JOB>
Copy each of the following items word for word, with nothing changed.

[Start DATA TO USE]

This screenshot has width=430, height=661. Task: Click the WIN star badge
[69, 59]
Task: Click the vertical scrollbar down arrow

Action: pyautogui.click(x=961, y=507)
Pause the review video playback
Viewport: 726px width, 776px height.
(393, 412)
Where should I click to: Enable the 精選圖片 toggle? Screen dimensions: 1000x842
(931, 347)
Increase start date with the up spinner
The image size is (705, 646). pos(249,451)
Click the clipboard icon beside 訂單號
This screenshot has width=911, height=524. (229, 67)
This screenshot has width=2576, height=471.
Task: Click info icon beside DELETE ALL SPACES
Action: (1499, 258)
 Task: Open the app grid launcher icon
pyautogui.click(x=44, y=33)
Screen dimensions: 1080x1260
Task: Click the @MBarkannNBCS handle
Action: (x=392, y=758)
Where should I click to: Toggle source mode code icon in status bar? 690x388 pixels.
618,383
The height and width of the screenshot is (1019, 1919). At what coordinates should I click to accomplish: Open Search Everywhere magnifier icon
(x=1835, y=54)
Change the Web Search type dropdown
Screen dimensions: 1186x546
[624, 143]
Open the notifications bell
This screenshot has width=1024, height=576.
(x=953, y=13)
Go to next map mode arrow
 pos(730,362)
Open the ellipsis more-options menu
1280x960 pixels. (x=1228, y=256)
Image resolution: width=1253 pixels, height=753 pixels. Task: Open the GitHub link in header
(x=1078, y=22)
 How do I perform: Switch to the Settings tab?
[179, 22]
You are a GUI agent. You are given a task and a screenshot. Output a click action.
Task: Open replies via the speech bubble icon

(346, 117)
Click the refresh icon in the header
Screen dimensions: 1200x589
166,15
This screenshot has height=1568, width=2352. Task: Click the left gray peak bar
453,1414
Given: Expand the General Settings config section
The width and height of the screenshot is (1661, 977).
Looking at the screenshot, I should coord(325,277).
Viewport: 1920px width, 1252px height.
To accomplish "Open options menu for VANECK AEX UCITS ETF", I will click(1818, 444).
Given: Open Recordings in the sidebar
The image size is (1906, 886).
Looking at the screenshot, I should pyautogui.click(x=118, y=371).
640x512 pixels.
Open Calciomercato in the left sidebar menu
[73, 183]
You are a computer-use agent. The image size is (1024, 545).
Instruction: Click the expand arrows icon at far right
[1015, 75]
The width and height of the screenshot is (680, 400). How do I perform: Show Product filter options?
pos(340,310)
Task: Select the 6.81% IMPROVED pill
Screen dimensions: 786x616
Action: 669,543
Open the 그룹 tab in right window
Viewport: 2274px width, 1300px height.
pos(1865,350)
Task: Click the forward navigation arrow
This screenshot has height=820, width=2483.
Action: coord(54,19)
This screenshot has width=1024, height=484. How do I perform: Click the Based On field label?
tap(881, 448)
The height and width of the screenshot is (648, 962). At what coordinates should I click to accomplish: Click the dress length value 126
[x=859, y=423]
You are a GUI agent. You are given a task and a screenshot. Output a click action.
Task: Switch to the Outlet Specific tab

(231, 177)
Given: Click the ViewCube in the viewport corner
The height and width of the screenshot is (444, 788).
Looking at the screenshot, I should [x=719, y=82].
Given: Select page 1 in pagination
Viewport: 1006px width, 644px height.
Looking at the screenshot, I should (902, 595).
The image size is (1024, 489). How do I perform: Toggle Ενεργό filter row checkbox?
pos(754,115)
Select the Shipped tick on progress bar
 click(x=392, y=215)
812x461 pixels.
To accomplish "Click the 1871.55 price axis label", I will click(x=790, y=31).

[End DATA TO USE]

THE OUTPUT>
This screenshot has width=430, height=661. Task: Click the WIN star badge
[69, 59]
Task: Click the vertical scrollbar down arrow

Action: pyautogui.click(x=961, y=507)
Pause the review video playback
Viewport: 726px width, 776px height.
(393, 412)
Where should I click to: Enable the 精選圖片 toggle? Screen dimensions: 1000x842
(931, 347)
Increase start date with the up spinner
The image size is (705, 646). pos(249,451)
Click the clipboard icon beside 訂單號
This screenshot has width=911, height=524. (229, 67)
This screenshot has width=2576, height=471.
Task: Click info icon beside DELETE ALL SPACES
Action: (1499, 258)
 Task: Open the app grid launcher icon
pyautogui.click(x=44, y=33)
Screen dimensions: 1080x1260
Task: Click the @MBarkannNBCS handle
Action: (x=392, y=758)
Where should I click to: Toggle source mode code icon in status bar? 690x388 pixels.
618,383
The height and width of the screenshot is (1019, 1919). At what coordinates should I click to accomplish: Open Search Everywhere magnifier icon
(x=1835, y=54)
Change the Web Search type dropdown
Screen dimensions: 1186x546
[624, 143]
Open the notifications bell
This screenshot has width=1024, height=576.
(x=953, y=13)
Go to next map mode arrow
 pos(730,362)
Open the ellipsis more-options menu
1280x960 pixels. (x=1228, y=256)
Image resolution: width=1253 pixels, height=753 pixels. Task: Open the GitHub link in header
(x=1078, y=22)
 How do I perform: Switch to the Settings tab?
[179, 22]
You are a GUI agent. You are given a task and a screenshot. Output a click action.
Task: Open replies via the speech bubble icon

(346, 117)
Click the refresh icon in the header
Screen dimensions: 1200x589
166,15
This screenshot has height=1568, width=2352. Task: Click the left gray peak bar
453,1414
Given: Expand the General Settings config section
The width and height of the screenshot is (1661, 977).
Looking at the screenshot, I should coord(325,277).
Viewport: 1920px width, 1252px height.
To accomplish "Open options menu for VANECK AEX UCITS ETF", I will click(1818, 444).
Given: Open Recordings in the sidebar
The image size is (1906, 886).
Looking at the screenshot, I should pyautogui.click(x=118, y=371).
640x512 pixels.
Open Calciomercato in the left sidebar menu
[73, 183]
You are a computer-use agent. The image size is (1024, 545).
Instruction: Click the expand arrows icon at far right
[1015, 75]
The width and height of the screenshot is (680, 400). How do I perform: Show Product filter options?
pos(340,310)
Task: Select the 6.81% IMPROVED pill
Screen dimensions: 786x616
Action: 669,543
Open the 그룹 tab in right window
Viewport: 2274px width, 1300px height.
pos(1865,350)
Task: Click the forward navigation arrow
This screenshot has height=820, width=2483.
Action: coord(54,19)
This screenshot has width=1024, height=484. How do I perform: Click the Based On field label?
tap(881, 448)
The height and width of the screenshot is (648, 962). At what coordinates should I click to accomplish: Click the dress length value 126
[x=859, y=423]
You are a GUI agent. You are given a task and a screenshot. Output a click action.
Task: Switch to the Outlet Specific tab

(231, 177)
Given: Click the ViewCube in the viewport corner
The height and width of the screenshot is (444, 788).
Looking at the screenshot, I should [x=719, y=82].
Given: Select page 1 in pagination
Viewport: 1006px width, 644px height.
Looking at the screenshot, I should (902, 595).
The image size is (1024, 489). How do I perform: Toggle Ενεργό filter row checkbox?
pos(754,115)
Select the Shipped tick on progress bar
 click(x=392, y=215)
812x461 pixels.
To accomplish "Click the 1871.55 price axis label", I will click(x=790, y=31).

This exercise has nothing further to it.